#### Record excerpts

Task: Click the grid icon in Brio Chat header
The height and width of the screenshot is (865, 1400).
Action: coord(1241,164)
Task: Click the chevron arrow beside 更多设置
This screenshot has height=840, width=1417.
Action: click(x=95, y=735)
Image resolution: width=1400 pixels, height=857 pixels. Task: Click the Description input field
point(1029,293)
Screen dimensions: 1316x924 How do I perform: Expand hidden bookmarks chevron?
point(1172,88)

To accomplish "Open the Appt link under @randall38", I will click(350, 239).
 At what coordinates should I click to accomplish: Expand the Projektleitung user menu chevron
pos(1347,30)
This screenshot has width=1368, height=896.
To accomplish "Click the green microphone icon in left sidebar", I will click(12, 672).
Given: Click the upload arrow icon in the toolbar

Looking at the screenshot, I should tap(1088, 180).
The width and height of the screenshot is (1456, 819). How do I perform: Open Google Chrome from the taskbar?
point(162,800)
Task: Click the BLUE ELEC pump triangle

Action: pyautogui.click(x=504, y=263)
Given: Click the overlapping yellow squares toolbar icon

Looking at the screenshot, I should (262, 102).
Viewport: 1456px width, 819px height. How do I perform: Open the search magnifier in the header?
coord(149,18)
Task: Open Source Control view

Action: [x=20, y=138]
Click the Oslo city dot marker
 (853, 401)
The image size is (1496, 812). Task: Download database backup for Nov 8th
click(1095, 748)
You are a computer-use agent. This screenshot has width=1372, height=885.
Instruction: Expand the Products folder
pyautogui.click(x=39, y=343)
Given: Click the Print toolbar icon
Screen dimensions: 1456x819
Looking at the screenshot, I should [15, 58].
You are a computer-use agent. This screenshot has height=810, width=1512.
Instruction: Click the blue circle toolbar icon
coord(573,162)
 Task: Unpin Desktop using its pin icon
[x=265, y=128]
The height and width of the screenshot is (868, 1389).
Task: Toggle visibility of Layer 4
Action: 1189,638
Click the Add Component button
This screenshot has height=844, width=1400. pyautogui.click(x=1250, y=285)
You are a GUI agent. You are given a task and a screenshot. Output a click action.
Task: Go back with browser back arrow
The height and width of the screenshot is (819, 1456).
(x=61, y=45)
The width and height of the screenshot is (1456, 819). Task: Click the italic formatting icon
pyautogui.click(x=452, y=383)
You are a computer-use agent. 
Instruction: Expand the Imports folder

########

◆ Work order
Every record needs to be written out again, exactly as it was given.

◆ Task response
Task: Click the grid icon in Brio Chat header
The height and width of the screenshot is (865, 1400).
Action: coord(1241,164)
Task: Click the chevron arrow beside 更多设置
This screenshot has height=840, width=1417.
Action: click(x=95, y=735)
Image resolution: width=1400 pixels, height=857 pixels. Task: Click the Description input field
point(1029,293)
Screen dimensions: 1316x924 How do I perform: Expand hidden bookmarks chevron?
point(1172,88)

To accomplish "Open the Appt link under @randall38", I will click(350, 239).
 At what coordinates should I click to accomplish: Expand the Projektleitung user menu chevron
pos(1347,30)
This screenshot has width=1368, height=896.
To accomplish "Click the green microphone icon in left sidebar", I will click(12, 672).
Given: Click the upload arrow icon in the toolbar

Looking at the screenshot, I should tap(1088, 180).
The width and height of the screenshot is (1456, 819). How do I perform: Open Google Chrome from the taskbar?
point(162,800)
Task: Click the BLUE ELEC pump triangle

Action: pyautogui.click(x=504, y=263)
Given: Click the overlapping yellow squares toolbar icon

Looking at the screenshot, I should (262, 102).
Viewport: 1456px width, 819px height. How do I perform: Open the search magnifier in the header?
coord(149,18)
Task: Open Source Control view

Action: [x=20, y=138]
Click the Oslo city dot marker
 (853, 401)
The image size is (1496, 812). Task: Download database backup for Nov 8th
click(1095, 748)
You are a computer-use agent. This screenshot has width=1372, height=885.
Instruction: Expand the Products folder
pyautogui.click(x=39, y=343)
Given: Click the Print toolbar icon
Screen dimensions: 1456x819
Looking at the screenshot, I should [15, 58].
You are a computer-use agent. This screenshot has height=810, width=1512.
Instruction: Click the blue circle toolbar icon
coord(573,162)
 Task: Unpin Desktop using its pin icon
[x=265, y=128]
The height and width of the screenshot is (868, 1389).
Task: Toggle visibility of Layer 4
Action: 1189,638
Click the Add Component button
This screenshot has height=844, width=1400. pyautogui.click(x=1250, y=285)
You are a GUI agent. You are given a task and a screenshot. Output a click action.
Task: Go back with browser back arrow
The height and width of the screenshot is (819, 1456).
(x=61, y=45)
The width and height of the screenshot is (1456, 819). Task: Click the italic formatting icon
pyautogui.click(x=452, y=383)
You are a computer-use agent. 
Instruction: Expand the Imports folder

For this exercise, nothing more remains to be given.